Statistical evaluation was performed using Number Cruncher Statistical System2020 Statistical Software (NCSS LLC, Kaysville, UT). Quantitative data are expressed as mean ± standard deviation (SD), or median and range as appropriate. Distribution of the data was evaluated by the Shapiro–Wilk test and Box Plot graphics. Pairwise comparisons were performed using an independent samples test (Student t test) when data was normally distributed. The non-parametric Mann–Whitney U test was used when the normality assumption of data distribution was absent. Bonferroni’s correction was used where appropriate. Statistical significance was set at P < 0.05.

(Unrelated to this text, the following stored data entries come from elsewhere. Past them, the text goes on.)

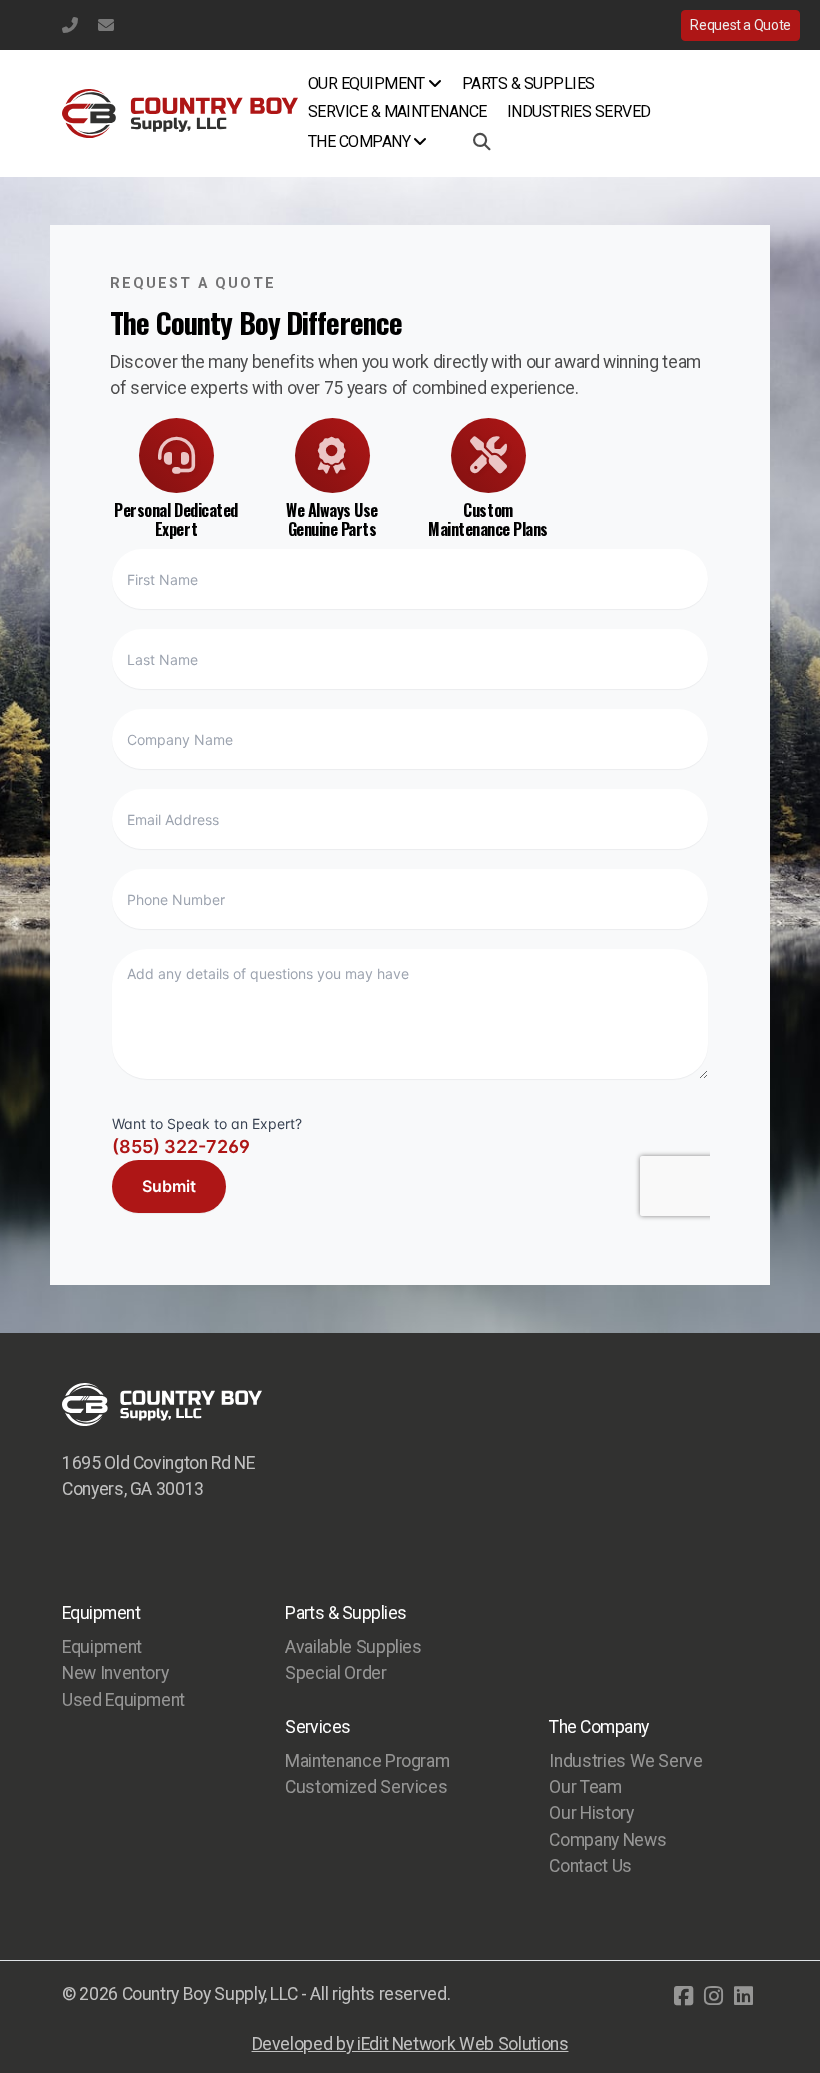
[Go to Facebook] (683, 1996)
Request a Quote (740, 25)
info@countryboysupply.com (106, 25)
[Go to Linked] (743, 1996)
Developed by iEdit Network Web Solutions (410, 2044)
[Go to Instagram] (713, 1996)
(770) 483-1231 (70, 25)
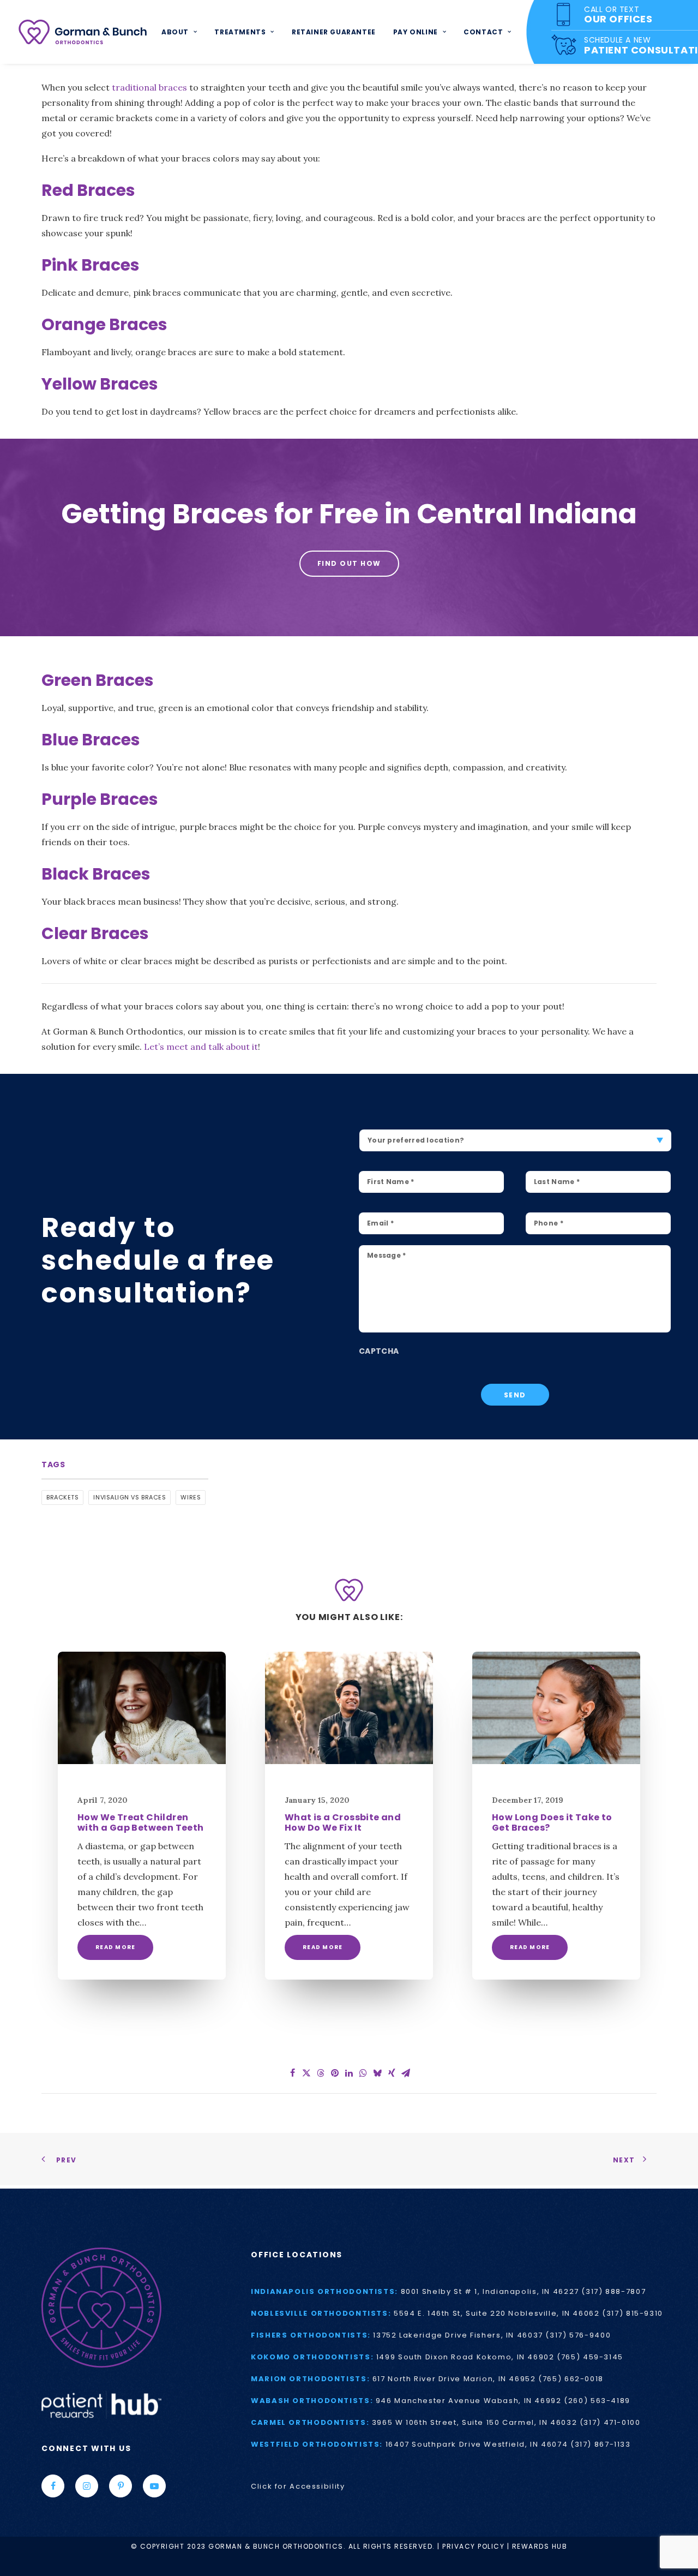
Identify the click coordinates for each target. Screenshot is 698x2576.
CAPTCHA (379, 1351)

Diagnostic accuracy (sensitivity, specificity, positive predictive value, negative predictive value) and receiver operating characteristic (ROC) curve assessments were used to determine the most appropriate parameters and cut-offs for potential clinical predictors of progressive precocious puberty requiring treatment. Dependent variables included being in either the treatment or no treatment group, whereas breast volume by US, elastography results, peak LH, uterine volume, uterine length, and total ovarian volume were independent variables. The optimal cut-off values were evaluated using the Youden index (J) which is defined as J = maximum (sensitivity + specificity − 1). Multivariate evaluations were performed using backward logistic regression analyses. Significance of the model was evaluated by the chi-square test. Pearson’s correlation coefficient for continuous variables was used to investigate the associations between the variables.